Data for the task:
--
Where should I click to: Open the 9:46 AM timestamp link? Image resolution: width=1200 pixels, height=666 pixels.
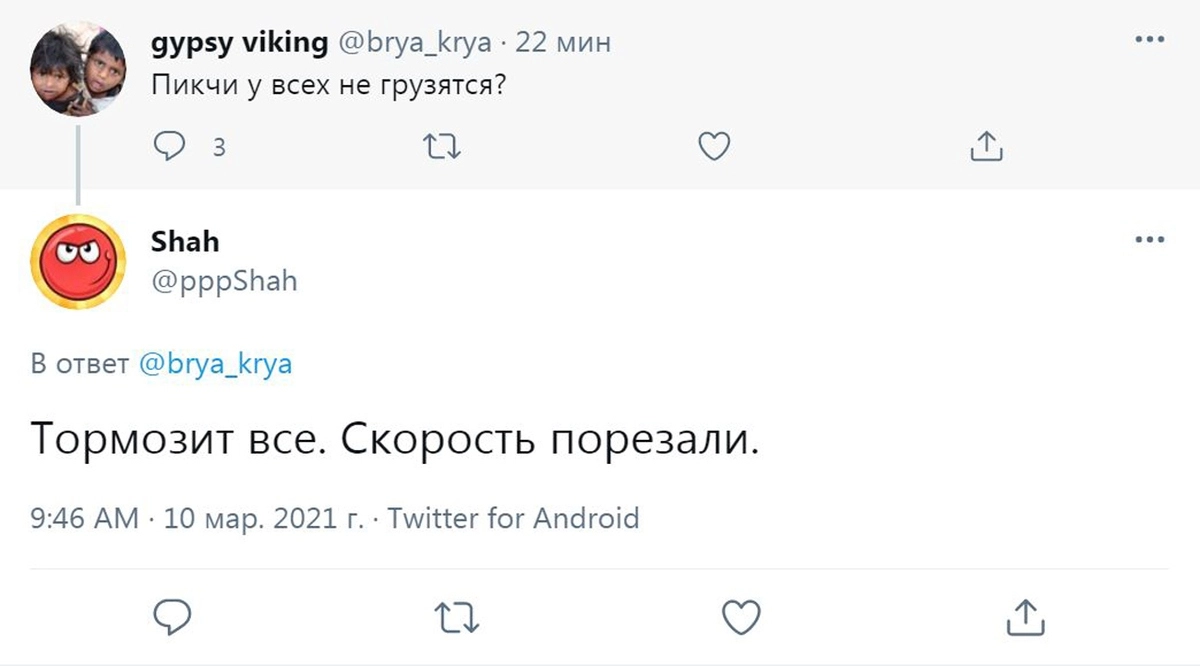click(x=84, y=519)
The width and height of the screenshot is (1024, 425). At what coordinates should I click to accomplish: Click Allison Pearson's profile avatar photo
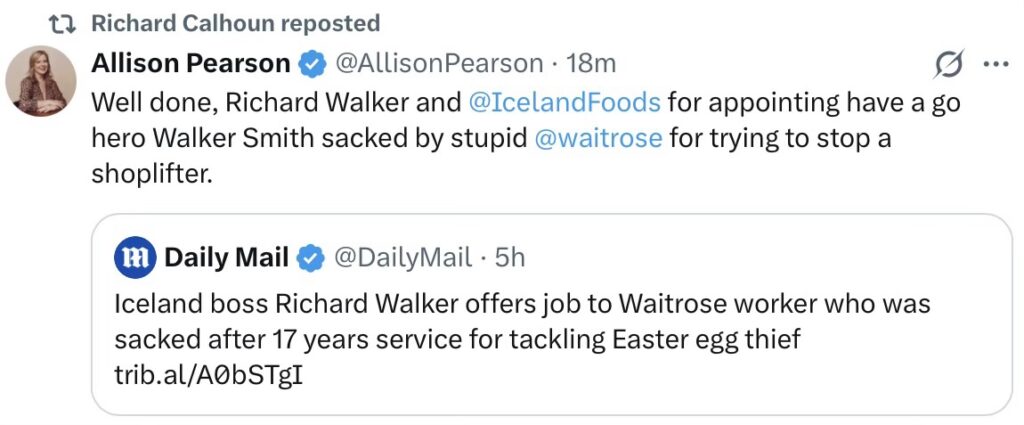[x=41, y=80]
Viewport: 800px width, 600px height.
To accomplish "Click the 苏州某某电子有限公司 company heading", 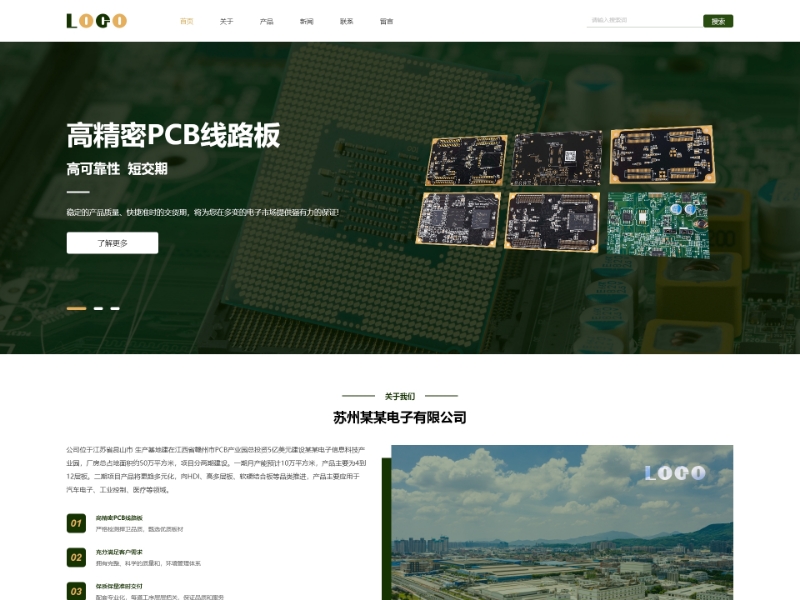I will pos(400,421).
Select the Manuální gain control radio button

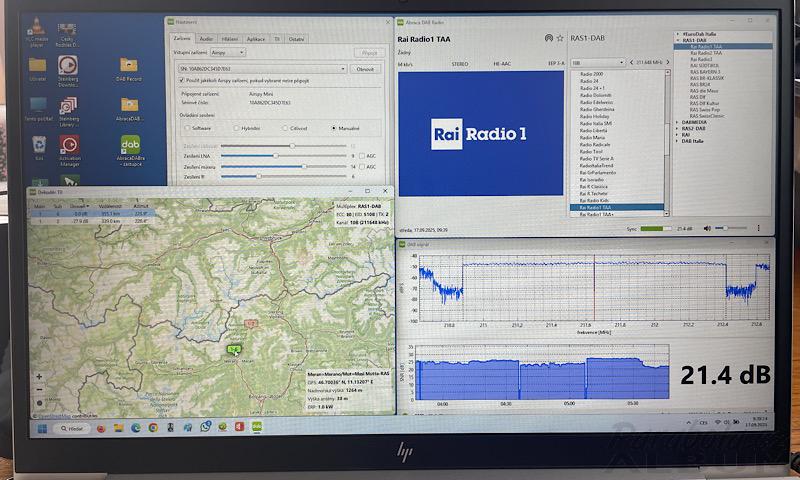coord(333,128)
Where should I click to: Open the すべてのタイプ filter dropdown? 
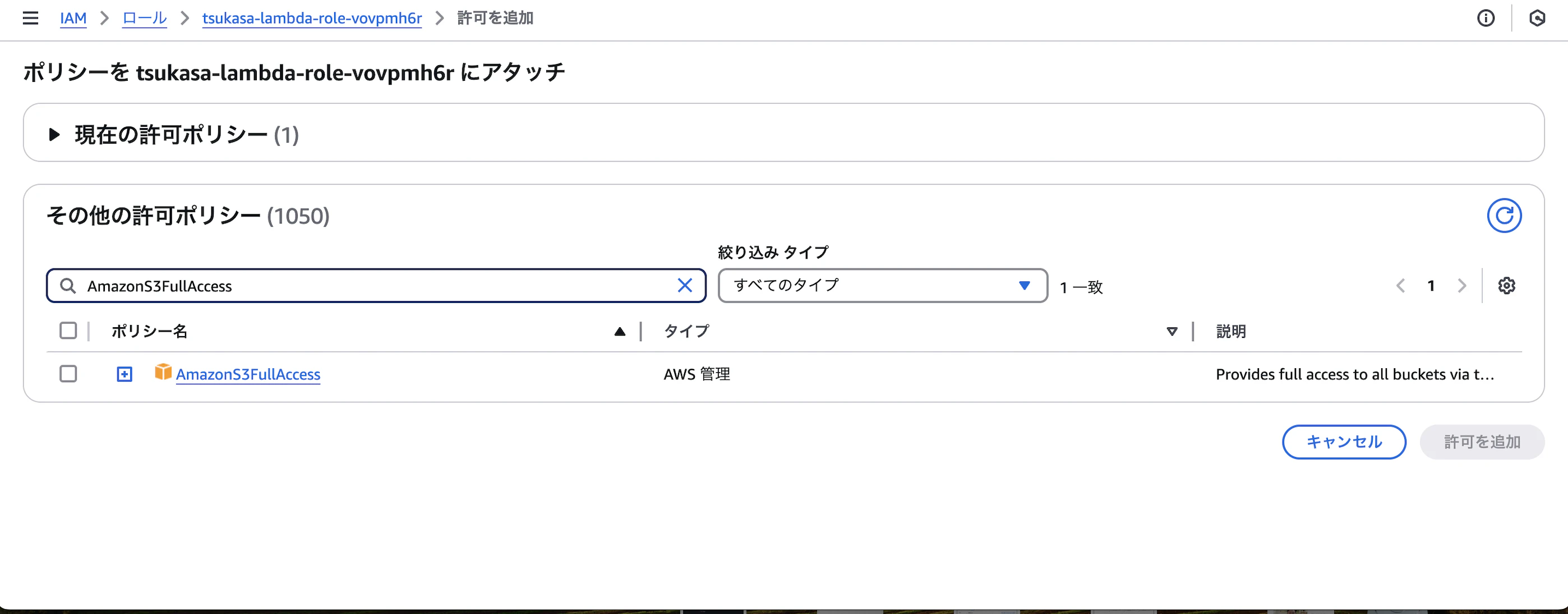882,285
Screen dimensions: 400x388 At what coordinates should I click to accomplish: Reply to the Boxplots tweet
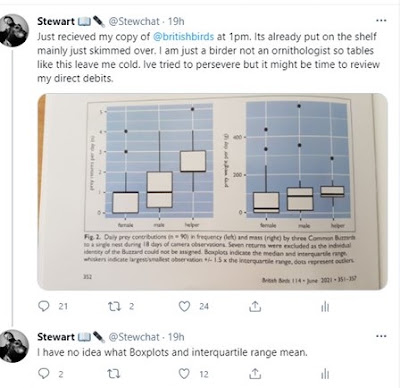[44, 373]
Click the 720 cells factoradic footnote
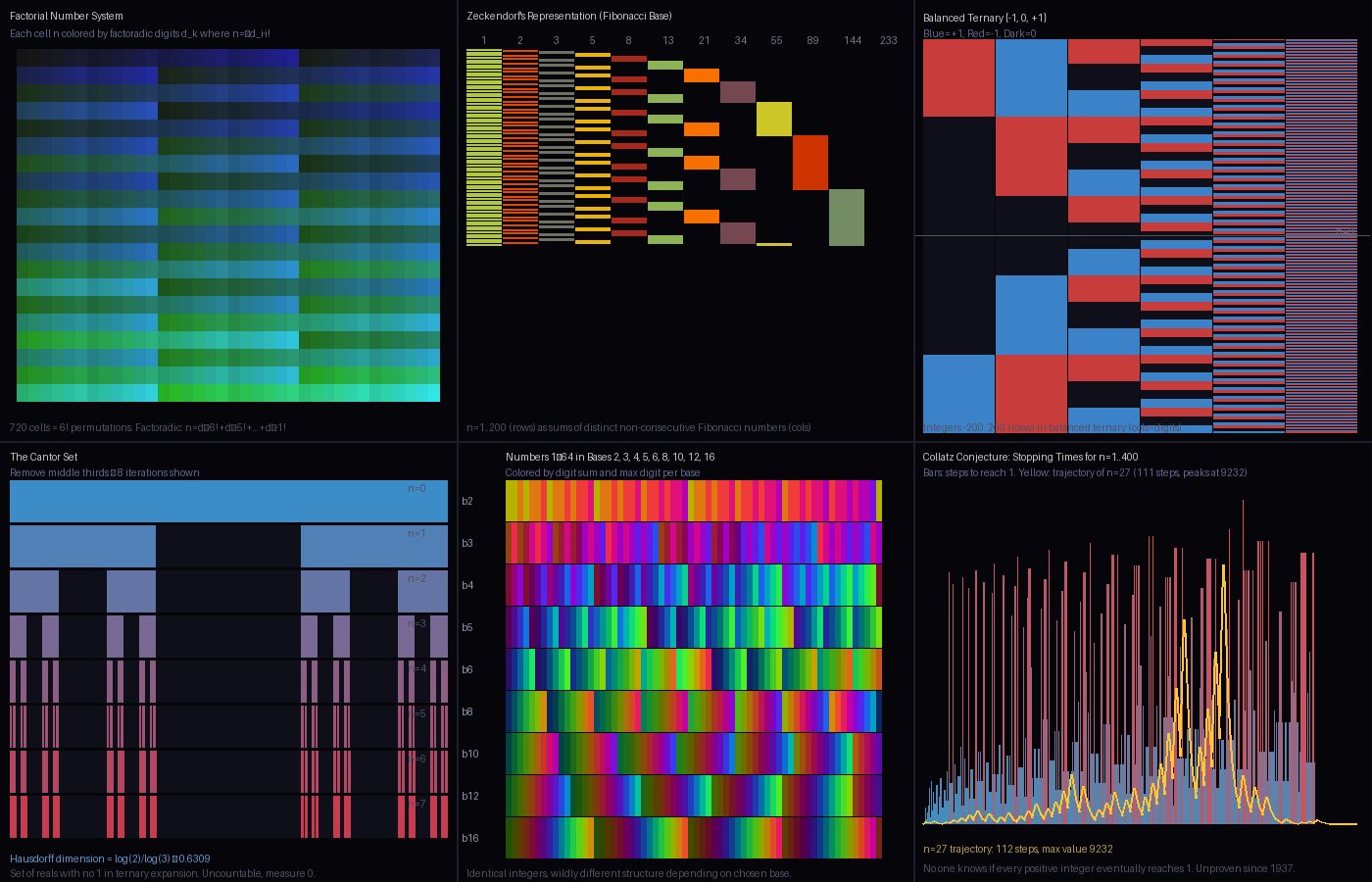 pos(147,427)
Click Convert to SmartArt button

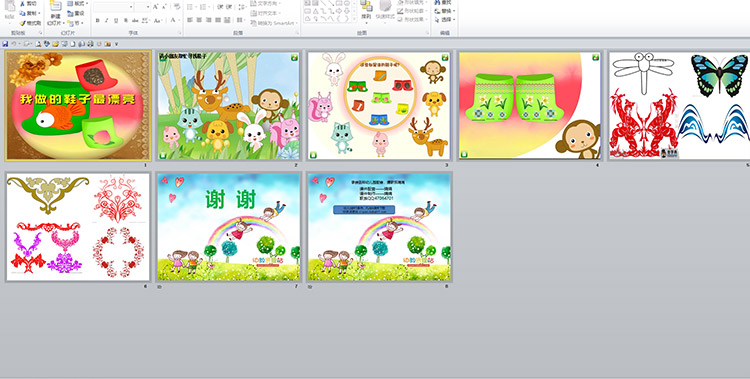pyautogui.click(x=273, y=22)
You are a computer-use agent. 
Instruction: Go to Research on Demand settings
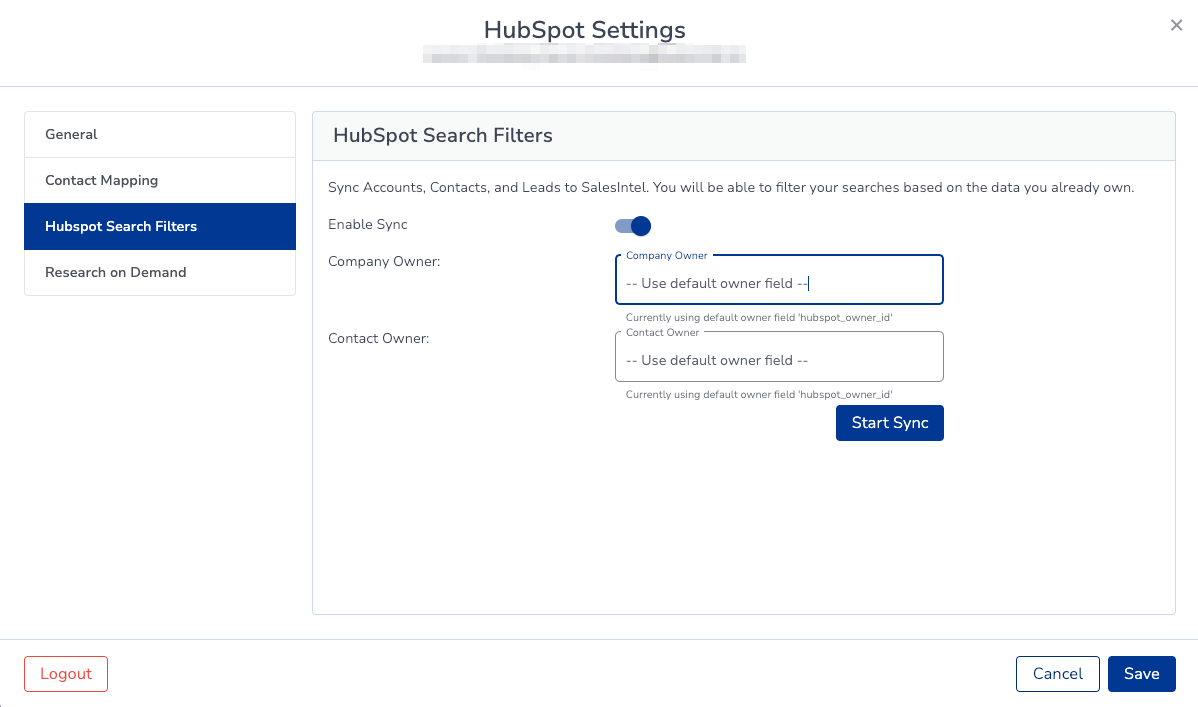click(160, 272)
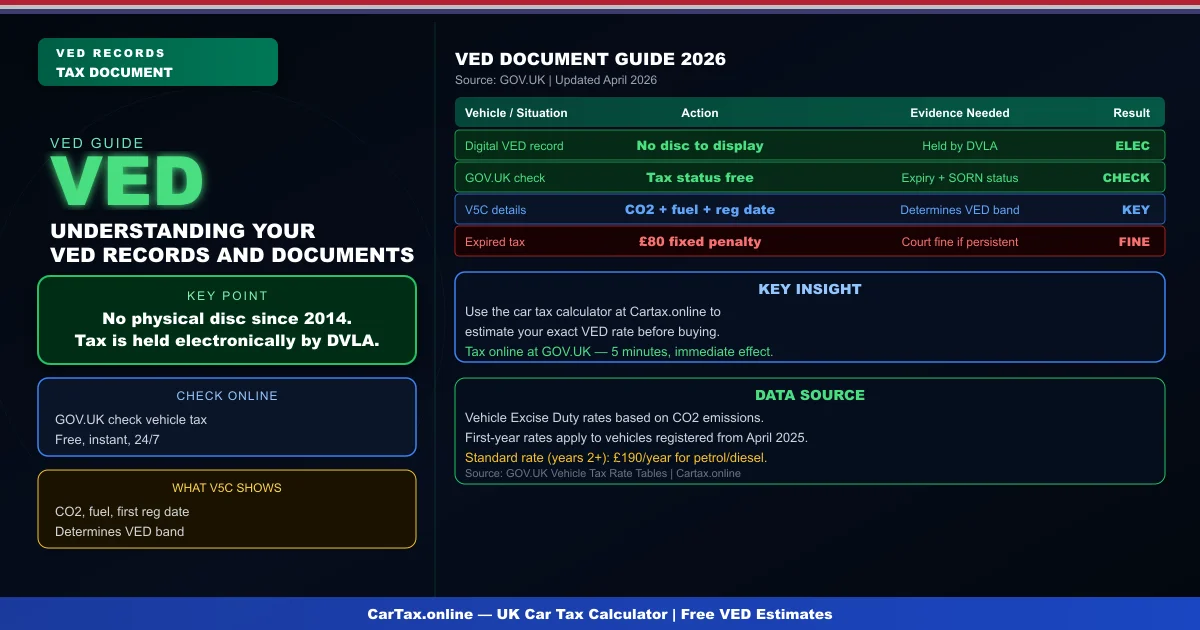Select the Action column header
This screenshot has width=1200, height=630.
tap(699, 113)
--
Set out, exactly as given, the line that contains "Select the Manuální gain control radio button" along with each line after it through the end of the records above; omit the pictures.

Exercise result:
Select the Manuální gain control radio button

coord(333,128)
Where should I click to: Open the すべてのタイプ filter dropdown? 
882,285
Screen dimensions: 400x388 At what coordinates should I click to accomplish: Reply to the Boxplots tweet
[44, 373]
Click the 720 cells factoradic footnote
 pos(147,427)
Click Convert to SmartArt button

pyautogui.click(x=273, y=22)
You are a computer-use agent. 
Instruction: Go to Research on Demand settings
click(160, 272)
Select the Action column header
This screenshot has width=1200, height=630.
tap(699, 113)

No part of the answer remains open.